▶ **WHAT THIS TASK INVOLVES**: Each line, starting at the one with "The image size" and running to the end of the data below, is to be set down again exactly, both ends included; leave pictures out.

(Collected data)
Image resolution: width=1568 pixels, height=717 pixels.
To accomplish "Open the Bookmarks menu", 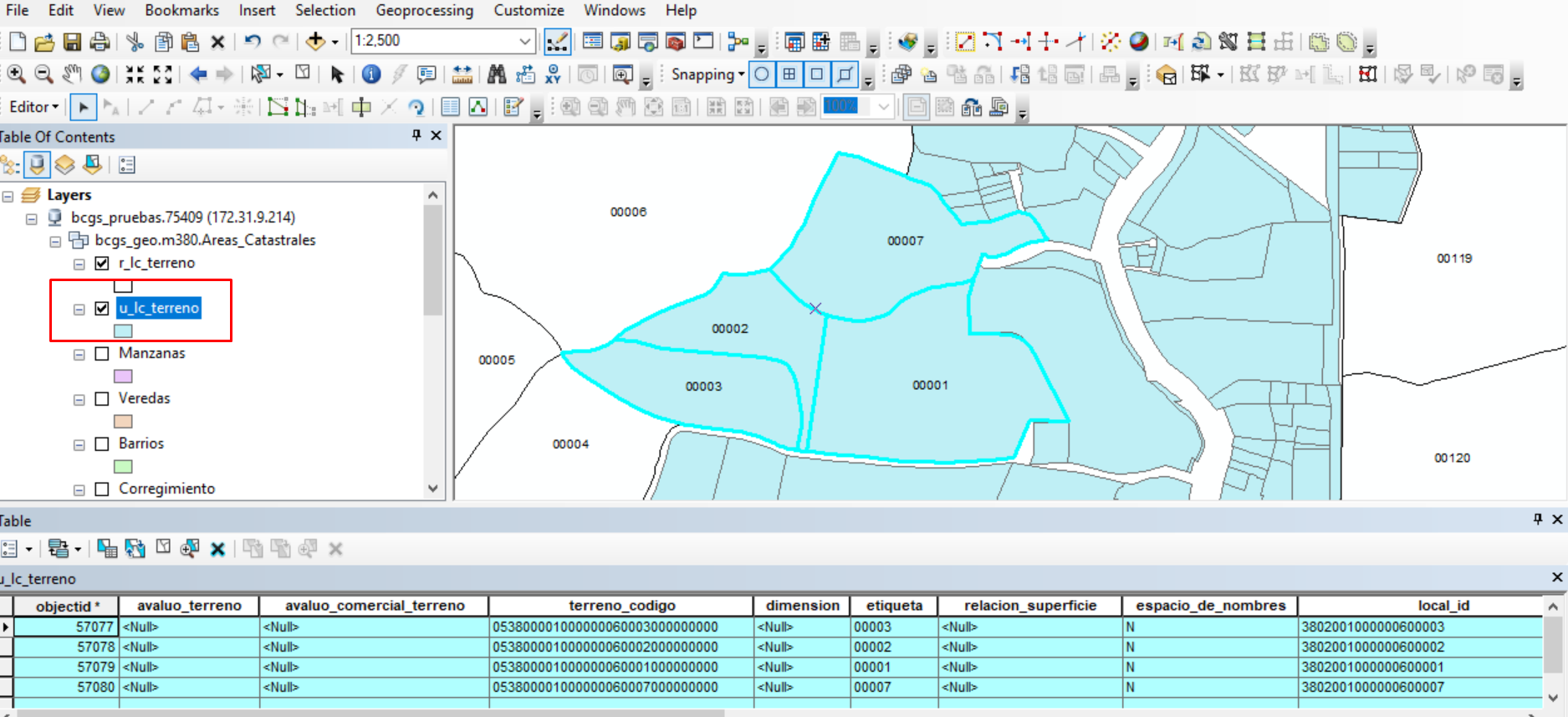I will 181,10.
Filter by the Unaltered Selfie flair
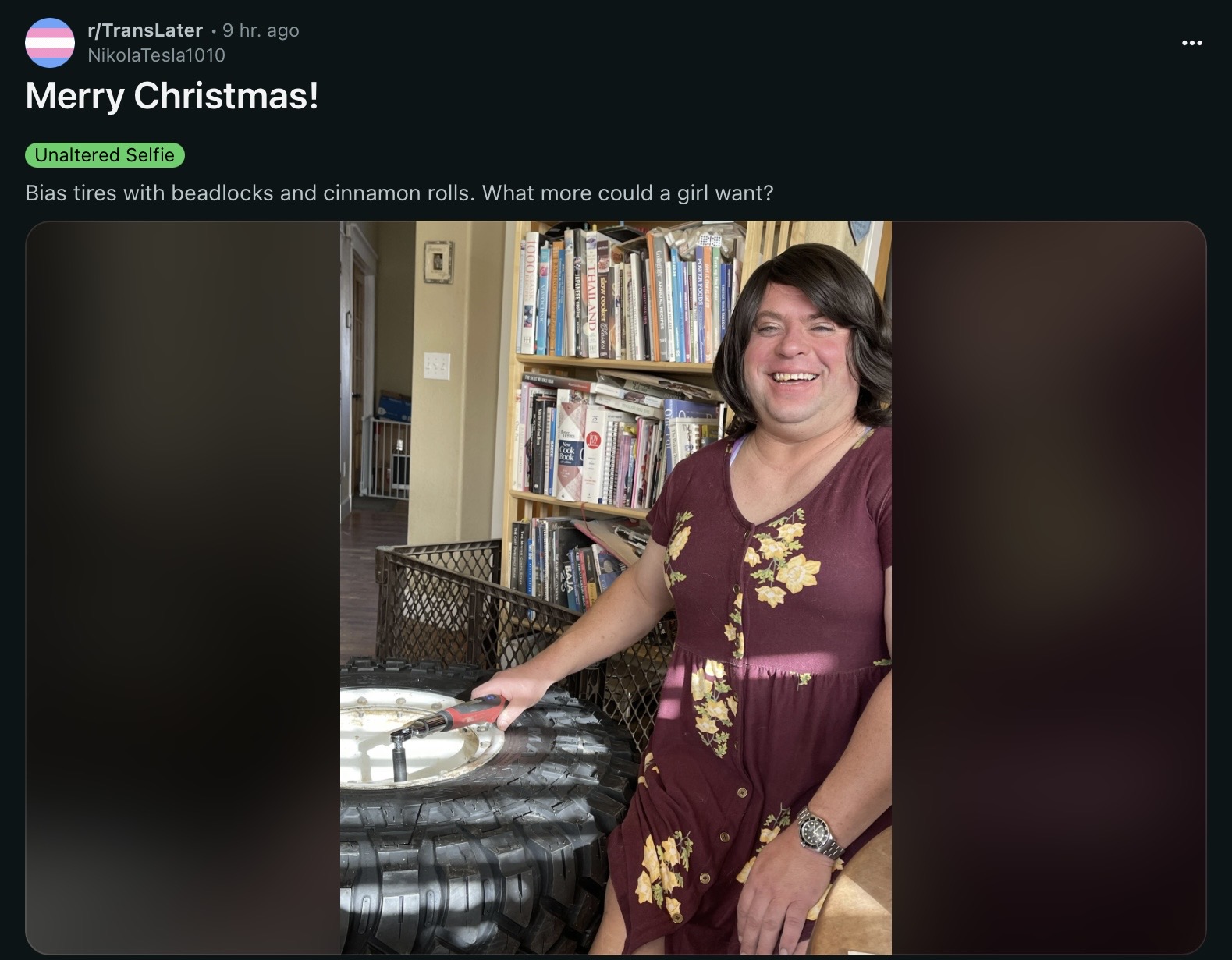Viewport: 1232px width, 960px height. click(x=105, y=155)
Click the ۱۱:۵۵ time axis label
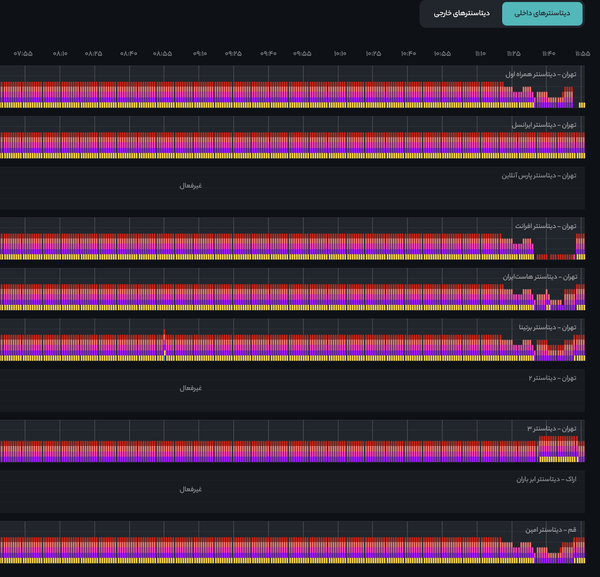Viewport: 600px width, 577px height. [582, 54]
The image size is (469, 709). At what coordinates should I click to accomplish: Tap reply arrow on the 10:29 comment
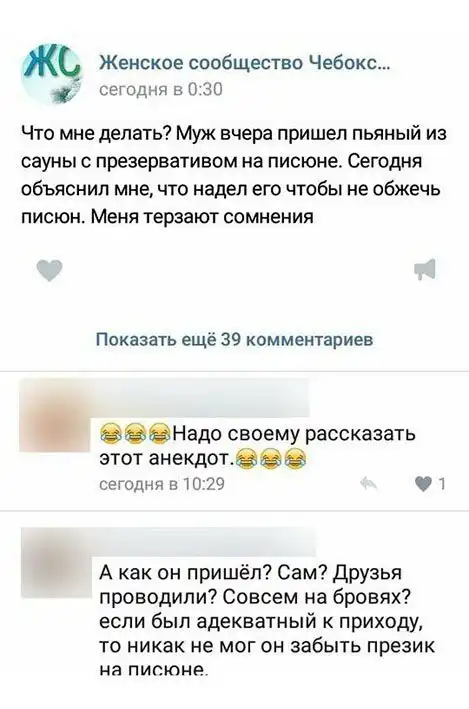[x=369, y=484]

▶ **PROBLEM SOLUTION**:
The image size is (469, 709). At what coordinates should I click to accomplish: Tap reply arrow on the 10:29 comment
[x=369, y=484]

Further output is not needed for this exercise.